| WHAT THE EXERCISE ASKS |
Find all lines in the listing that include the word "Kirby", then copy them.

| SUPPLIED MATERIAL |
*** Begin section ***
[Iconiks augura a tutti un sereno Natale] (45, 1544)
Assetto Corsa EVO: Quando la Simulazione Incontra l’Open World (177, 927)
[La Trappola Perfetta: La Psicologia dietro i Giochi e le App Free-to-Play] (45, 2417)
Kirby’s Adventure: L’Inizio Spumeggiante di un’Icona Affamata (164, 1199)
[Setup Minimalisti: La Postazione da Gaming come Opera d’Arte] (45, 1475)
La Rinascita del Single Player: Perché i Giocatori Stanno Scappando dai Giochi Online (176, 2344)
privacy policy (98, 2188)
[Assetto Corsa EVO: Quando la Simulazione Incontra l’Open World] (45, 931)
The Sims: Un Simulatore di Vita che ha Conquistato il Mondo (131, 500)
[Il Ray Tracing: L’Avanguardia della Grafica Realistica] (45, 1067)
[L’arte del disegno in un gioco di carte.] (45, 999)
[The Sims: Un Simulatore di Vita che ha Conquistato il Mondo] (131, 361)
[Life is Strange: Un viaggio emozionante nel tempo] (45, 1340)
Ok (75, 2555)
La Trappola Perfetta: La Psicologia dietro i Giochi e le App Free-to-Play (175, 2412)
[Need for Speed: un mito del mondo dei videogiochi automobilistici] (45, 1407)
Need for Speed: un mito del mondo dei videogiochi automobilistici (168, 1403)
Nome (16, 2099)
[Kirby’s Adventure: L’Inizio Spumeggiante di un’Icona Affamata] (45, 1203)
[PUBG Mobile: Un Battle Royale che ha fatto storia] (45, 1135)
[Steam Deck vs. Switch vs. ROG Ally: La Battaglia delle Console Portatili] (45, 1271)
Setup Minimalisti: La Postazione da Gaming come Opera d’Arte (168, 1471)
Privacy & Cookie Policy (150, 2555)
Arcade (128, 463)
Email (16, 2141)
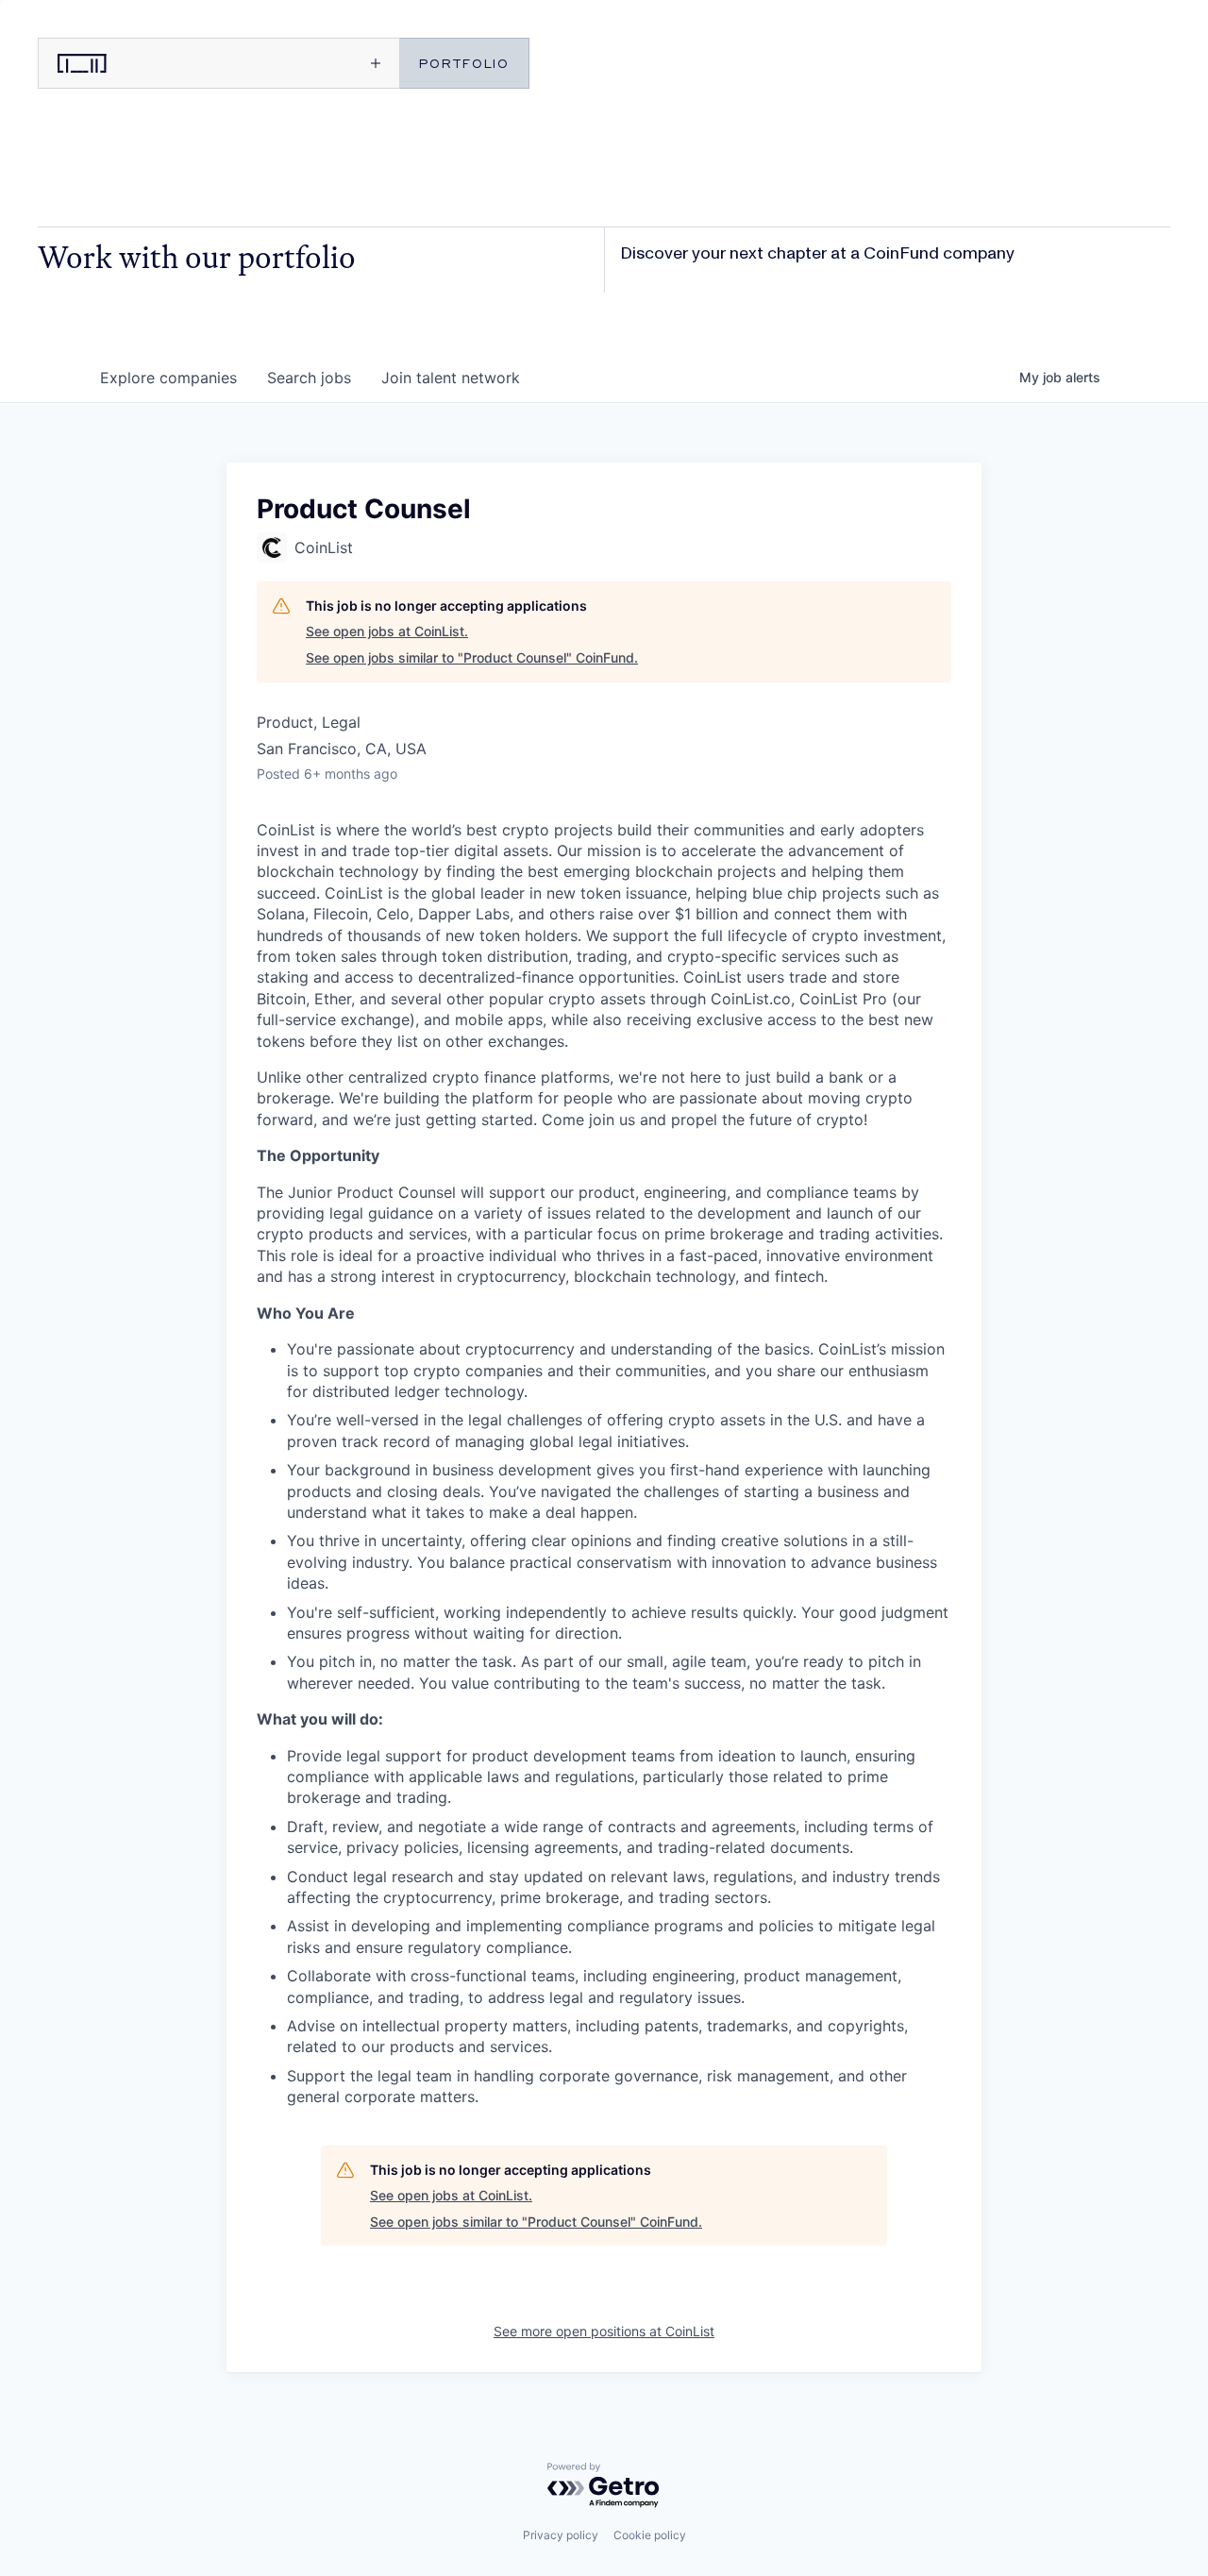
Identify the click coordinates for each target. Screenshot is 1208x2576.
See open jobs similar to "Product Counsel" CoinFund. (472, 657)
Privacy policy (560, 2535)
*** End section ***
*** Begin section ***
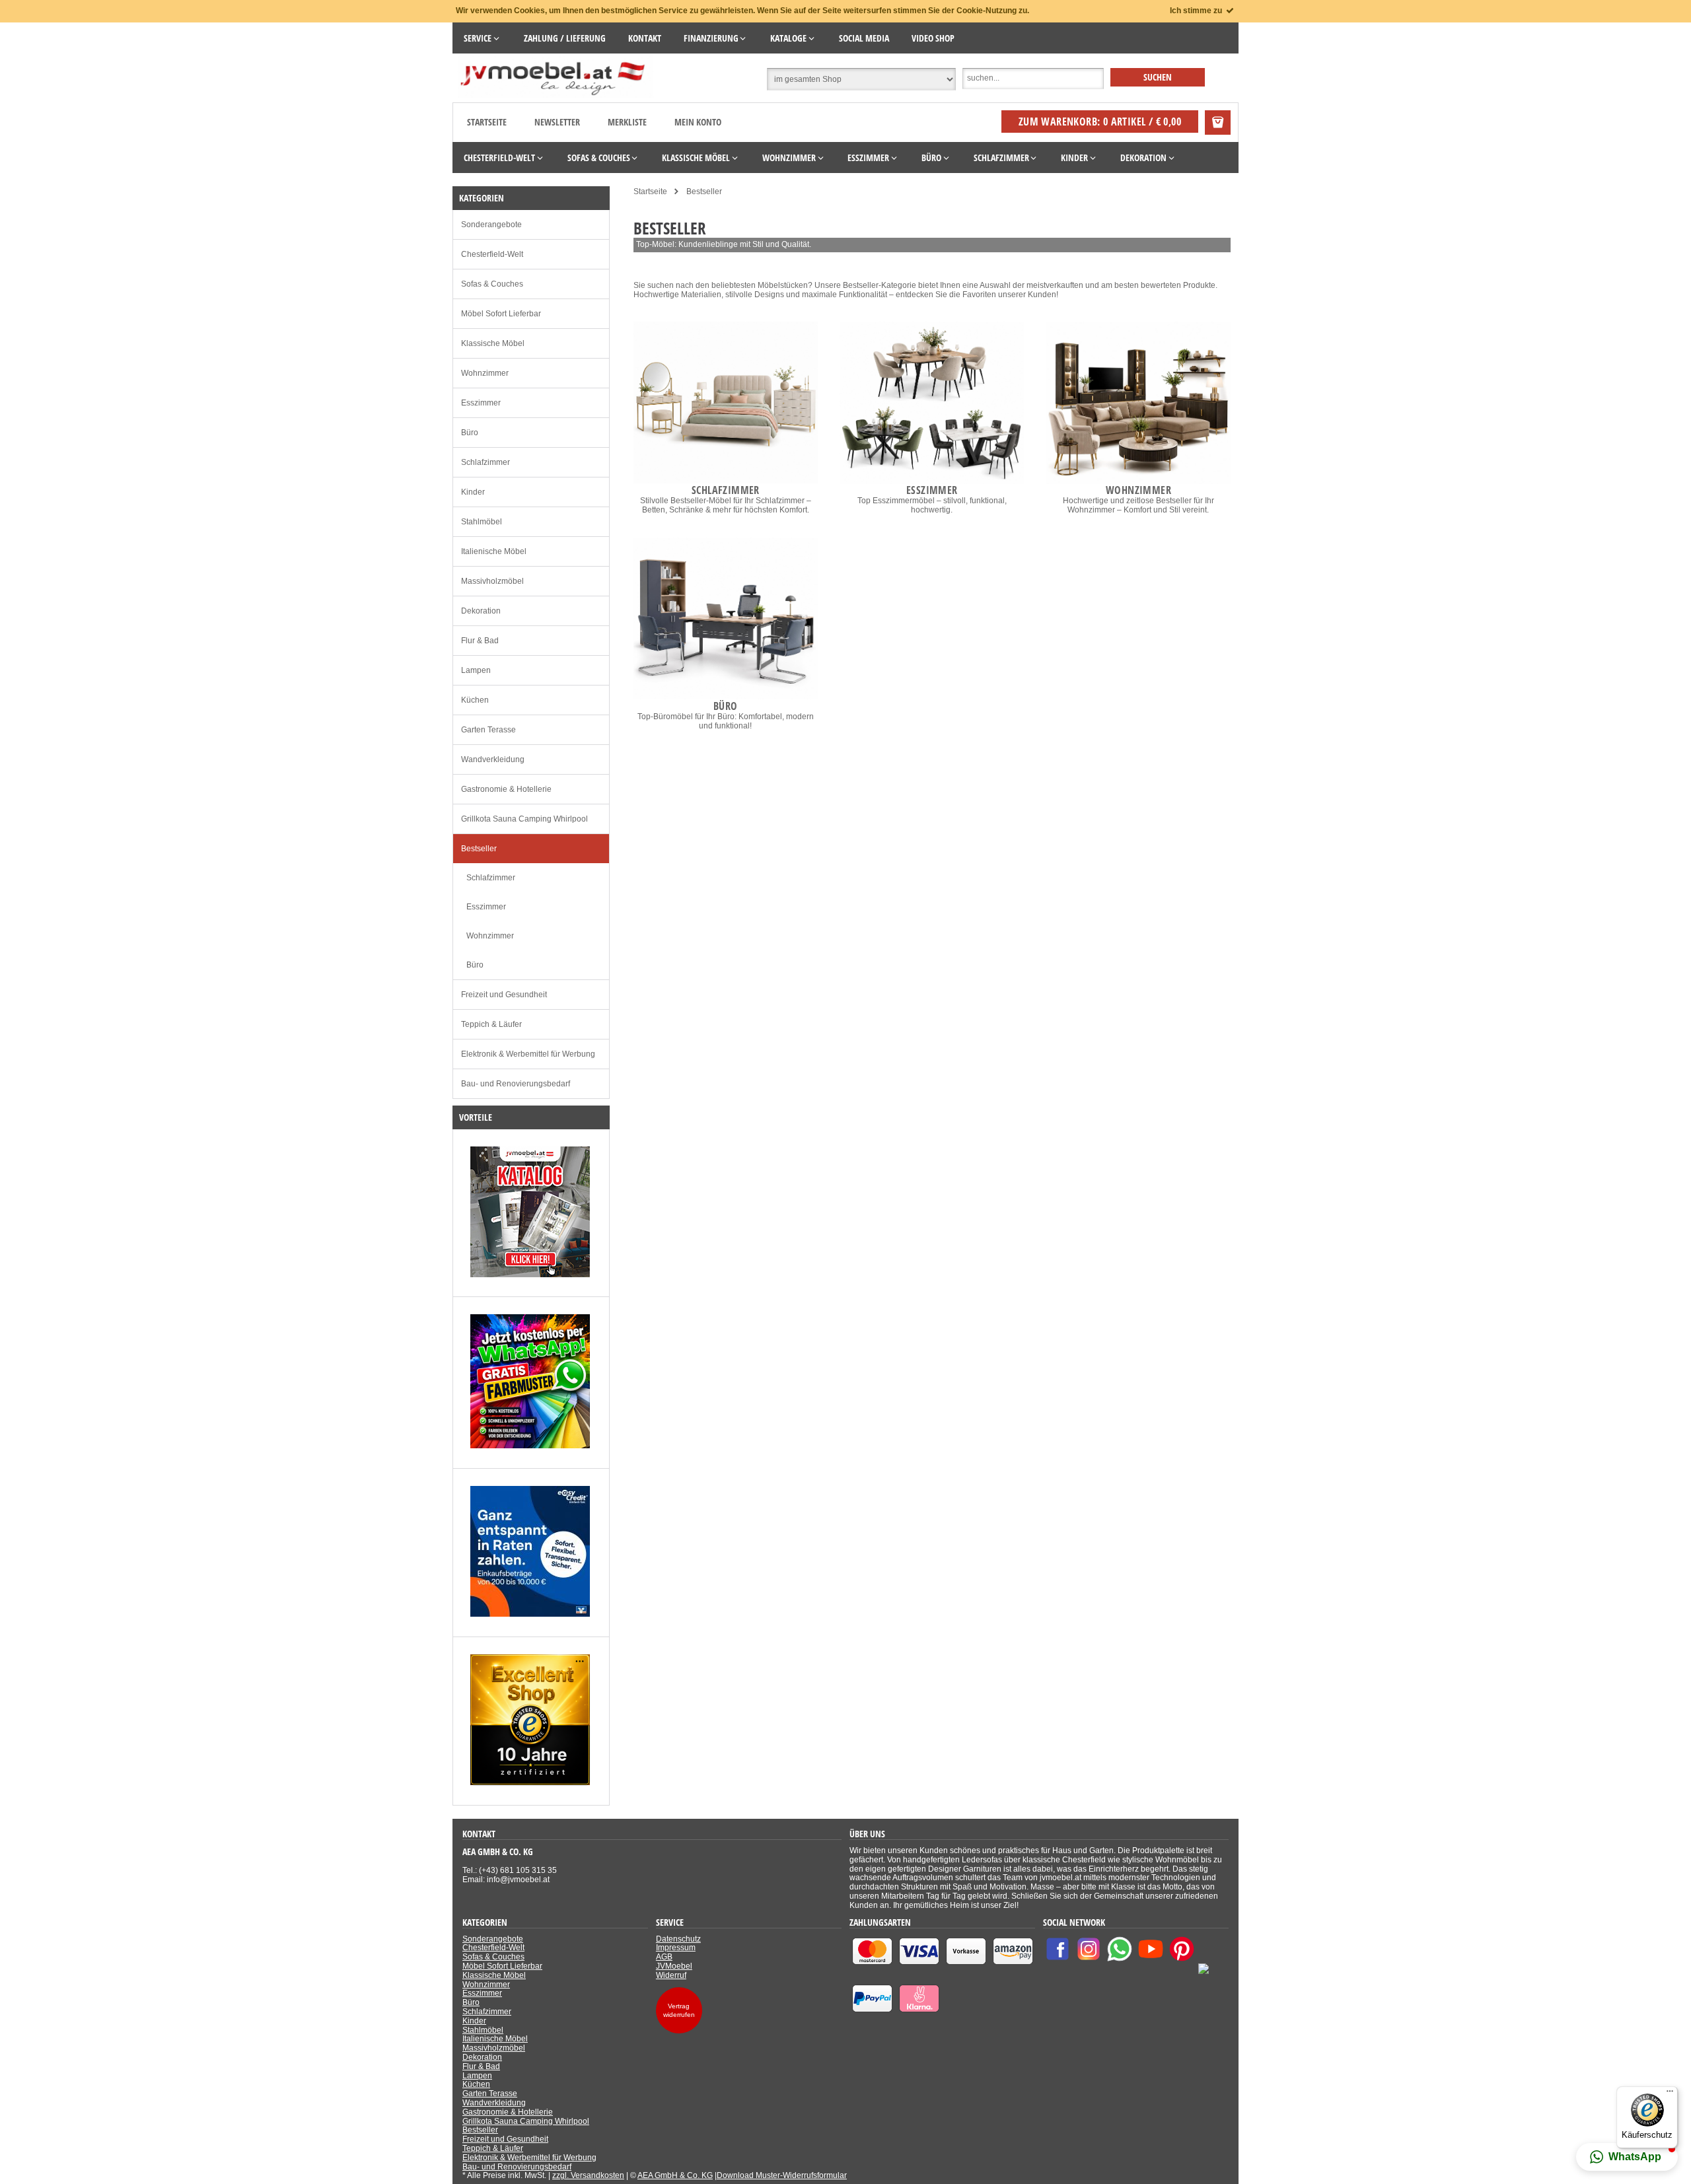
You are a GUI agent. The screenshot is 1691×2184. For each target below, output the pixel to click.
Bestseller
*** End section ***
| ANSWER SECTION |
Kirby’s Adventure: L’Inizio Spumeggiante di un’Icona Affamata (164, 1199)
[Kirby’s Adventure: L’Inizio Spumeggiante di un’Icona Affamata] (45, 1203)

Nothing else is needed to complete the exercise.